Notes From the Occupation: Black Friday Edition

So, can we be surprised by this:

When authority figures do this?

Let’s face it, people in authority legitimize behaviors when they engage in them.  Just as we learn behaviors through childhood by watching our parents and teachers (the authorities), as adults we tend to consider the actions of authority figures to be legitimate.  Therefore, when the authorities assault peaceful people who are in the way, it can be no surprise when regular people do the same.

Something about leading by example comes to mind…

Veteran’s Day 2011

So I thought a lot about what to write for Veteran’s Day.  It’s hard, as someone who did not serve in the armed forces, to have much of anything to say about it without sounding trite and manufactured.  I thought so long about it, actually, that my Veteran’s Day post did not make it up in time for Veteran’s Day, much to my chagrin.  But, without further introductory digression, here goes…

My daughter’s 5th grade class wrote letters to our service members in Afghanistan and Iraq this week.  Most had similar themes, all of which I would say are extremely important.  They wrote about our gratitude for the sacrifice of our men and women in combat, and how much we appreciate their service in defense of our nation’s security and our liberty.   They wrote about how they thought soldiers were admirable Americans who embodied many of our most cherished qualities.  Some wrote about how strongly they wished to see our soldiers home safe and sound.  Many wrote about how much they missed their own family members who were overseas in service to the United States.

And one little boy wrote, “I think you guys are awesome because you kill people.”

My kid was troubled by this, enough so that she felt it necessary to talk to me about it (and if you have kids in the pre-teen or teen years, you know how big a deal something has to be before they’ll talk to their, ugh, parents).  She didn’t feel that her classmate really appreciated the overall point of the exercise, sure, but more than that, she was bothered by the concept of someone being admired for taking the lives of others, and the idea that some soldiers might actually only be interested in that aspect of their service.

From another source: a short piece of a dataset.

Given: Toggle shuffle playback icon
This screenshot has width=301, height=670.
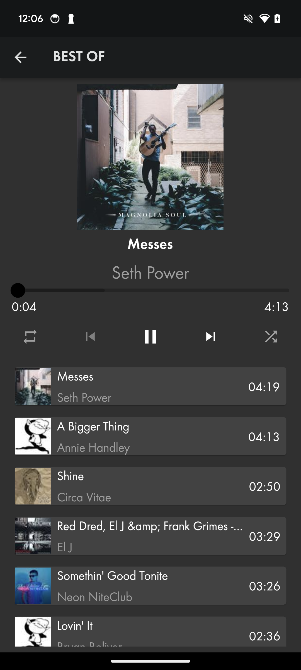Looking at the screenshot, I should pos(271,336).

It bothered me a little, too.

But as we talked, a realization came to me.  Soldiers are people.  And just like any group of people, there is no complete homogeneity when it comes to motives.  There are soldiers who join because they genuinely desire to serve the nation, and to be a part of something greater than themselves.  Some join because it is a family tradition.  Some because it offers far greater opportunities than they would otherwise have access to.  Some because they want to see the world.  I’m pretty sure my brother’s main motivation for joining the Marines was because it was a great workout, and he wanted to prove he could hack it.

And there are probably those who join because they want to kill people.

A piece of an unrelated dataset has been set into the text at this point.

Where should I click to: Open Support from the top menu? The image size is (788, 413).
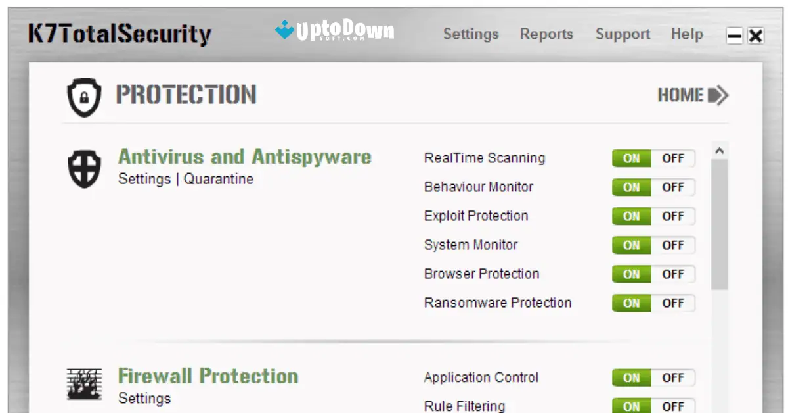tap(622, 34)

After all, while the purpose of the military is to defend the nation (and our military is damned good at that, no question), the means by which they do it often require killing those who would otherwise do harm to the rest of us.  There’s a reason that, whatever their specialized training (flying planes, intelligence work, engineering, etc.), one thing that all American service people learn is how to kill people.  They’re better at it than anyone else in the world.  It’s not something that the vast majority of our military wants to do, mind you.  I’m not calling soldiers a bunch of bloodthirsty thugs, and I would never be so ignorant as to lump them all together like that.  But there are times when they have to kill, and there are those who enjoy it.  To say otherwise is to deny that they are human.

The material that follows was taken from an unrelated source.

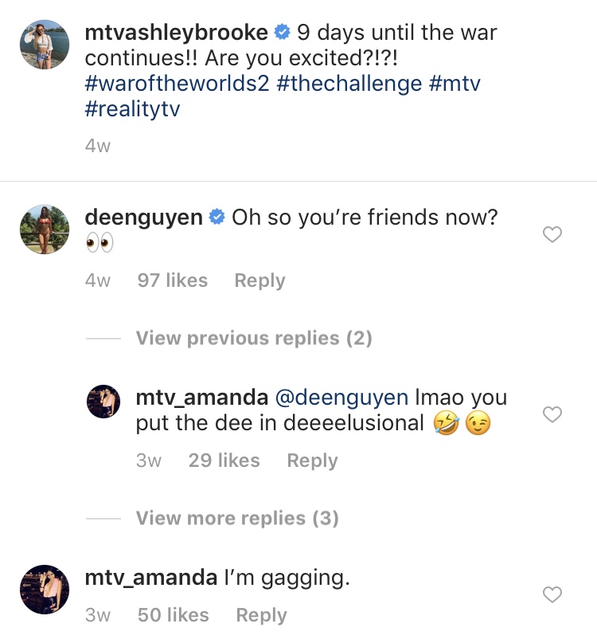Open the mtvashleybrooke username in the caption

tap(176, 33)
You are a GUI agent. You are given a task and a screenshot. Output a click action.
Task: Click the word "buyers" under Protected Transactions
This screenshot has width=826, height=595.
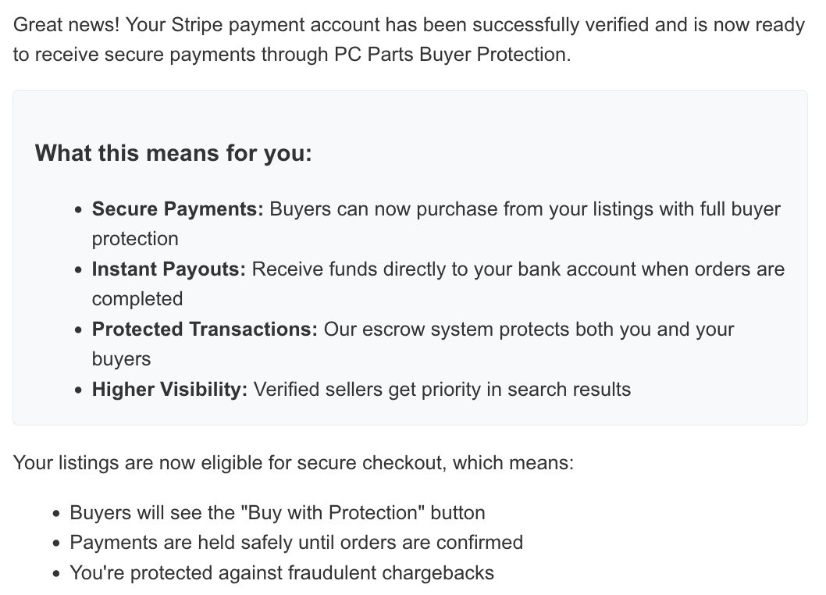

And here’s where I get to what I really want to say.

This Veteran’s Day, can we, who have not served in that capacity, finally stop fetishizing the military?  Our men and women in uniform are, by and large, remarkable people, possessed of great courage and exemplary character.  But at the end of the day they are people, and as a society we have turned them into the infallible heroes of ancient tales, immeasurably strong and completely above the failings of we mere mortals.  Many in our culture have taken the leap from admiration to worship, and it’s unhealthy for all involved.

Think about what it means when we think of our military in this way.

Is it fair for us to hold people to such a standard?  No question that the service they provide is noble, honorable, and definitely necessary.  But these are still people, with human failings and human frailties.  No matter how much we might like to think otherwise, our soldiers are not supermen.  And when we look at them in this way we are much more likely to be cavalier about putting them in harm’s way.  I’d say the job is probably hard enough without the rest of us thinking that they can handle anything and everything without any difficulty.  Maybe some of the sabre-rattling we hear would die down if our leaders didn’t just assume the military is full of ultimate weapons.  I suspect that both civilian and soldier alike would benefit from society being more apprehensive about going to war, don’t you?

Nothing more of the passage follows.